— Written instruction —
Reproduce the lines below verbatim, starting with the first line and ending with the line that contains "Action: coord(25,98)", with that line included.

— Given entries —
────

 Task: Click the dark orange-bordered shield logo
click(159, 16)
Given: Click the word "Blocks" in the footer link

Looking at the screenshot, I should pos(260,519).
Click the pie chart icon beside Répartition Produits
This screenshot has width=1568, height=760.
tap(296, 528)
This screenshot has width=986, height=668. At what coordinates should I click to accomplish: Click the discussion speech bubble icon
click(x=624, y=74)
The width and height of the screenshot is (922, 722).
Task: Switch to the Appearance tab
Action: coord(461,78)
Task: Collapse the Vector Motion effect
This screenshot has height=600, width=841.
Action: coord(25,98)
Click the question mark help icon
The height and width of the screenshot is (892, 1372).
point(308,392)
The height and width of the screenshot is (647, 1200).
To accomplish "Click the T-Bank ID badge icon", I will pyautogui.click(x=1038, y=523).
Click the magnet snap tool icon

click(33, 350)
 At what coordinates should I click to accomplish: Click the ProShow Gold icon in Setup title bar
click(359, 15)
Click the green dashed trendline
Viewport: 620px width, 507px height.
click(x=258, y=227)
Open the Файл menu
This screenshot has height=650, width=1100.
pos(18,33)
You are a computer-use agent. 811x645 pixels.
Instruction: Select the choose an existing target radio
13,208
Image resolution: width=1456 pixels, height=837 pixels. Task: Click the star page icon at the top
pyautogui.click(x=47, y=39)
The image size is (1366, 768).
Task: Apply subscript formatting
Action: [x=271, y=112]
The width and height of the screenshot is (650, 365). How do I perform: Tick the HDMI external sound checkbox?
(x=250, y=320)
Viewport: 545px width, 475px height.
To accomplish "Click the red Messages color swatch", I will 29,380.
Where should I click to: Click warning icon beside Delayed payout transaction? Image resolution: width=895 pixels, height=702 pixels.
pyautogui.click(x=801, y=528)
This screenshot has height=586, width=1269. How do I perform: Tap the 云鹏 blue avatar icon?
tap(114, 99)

────

— The solution —
 Task: Click the dark orange-bordered shield logo
click(159, 16)
Given: Click the word "Blocks" in the footer link

Looking at the screenshot, I should pos(260,519).
Click the pie chart icon beside Répartition Produits
This screenshot has width=1568, height=760.
tap(296, 528)
This screenshot has width=986, height=668. At what coordinates should I click to accomplish: Click the discussion speech bubble icon
click(x=624, y=74)
The width and height of the screenshot is (922, 722).
Task: Switch to the Appearance tab
Action: coord(461,78)
Task: Collapse the Vector Motion effect
This screenshot has height=600, width=841.
Action: coord(25,98)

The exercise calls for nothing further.